== WORK TASK ==
Copy out again, unchanged, the listing below from the line that has "Apple (501, 17)" through the line that has "Redes (324, 254)".

+---+

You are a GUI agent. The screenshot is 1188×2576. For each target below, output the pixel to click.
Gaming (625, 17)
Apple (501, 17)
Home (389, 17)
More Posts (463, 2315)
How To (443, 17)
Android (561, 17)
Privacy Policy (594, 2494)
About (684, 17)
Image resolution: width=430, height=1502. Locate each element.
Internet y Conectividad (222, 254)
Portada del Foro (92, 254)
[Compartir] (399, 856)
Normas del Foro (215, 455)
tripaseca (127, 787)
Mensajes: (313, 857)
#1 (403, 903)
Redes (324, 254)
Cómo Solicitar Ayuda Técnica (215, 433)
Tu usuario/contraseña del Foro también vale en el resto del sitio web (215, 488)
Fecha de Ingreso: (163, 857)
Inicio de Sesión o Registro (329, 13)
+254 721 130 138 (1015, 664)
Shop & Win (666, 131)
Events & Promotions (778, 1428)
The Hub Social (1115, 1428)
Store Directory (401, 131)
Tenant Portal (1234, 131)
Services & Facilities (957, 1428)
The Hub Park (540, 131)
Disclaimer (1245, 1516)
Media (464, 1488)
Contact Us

+---+

== ANSWER ==
Apple (501, 17)
Home (389, 17)
More Posts (463, 2315)
How To (443, 17)
Android (561, 17)
Privacy Policy (594, 2494)
About (684, 17)
Image resolution: width=430, height=1502. Locate each element.
Internet y Conectividad (222, 254)
Portada del Foro (92, 254)
[Compartir] (399, 856)
Normas del Foro (215, 455)
tripaseca (127, 787)
Mensajes: (313, 857)
#1 (403, 903)
Redes (324, 254)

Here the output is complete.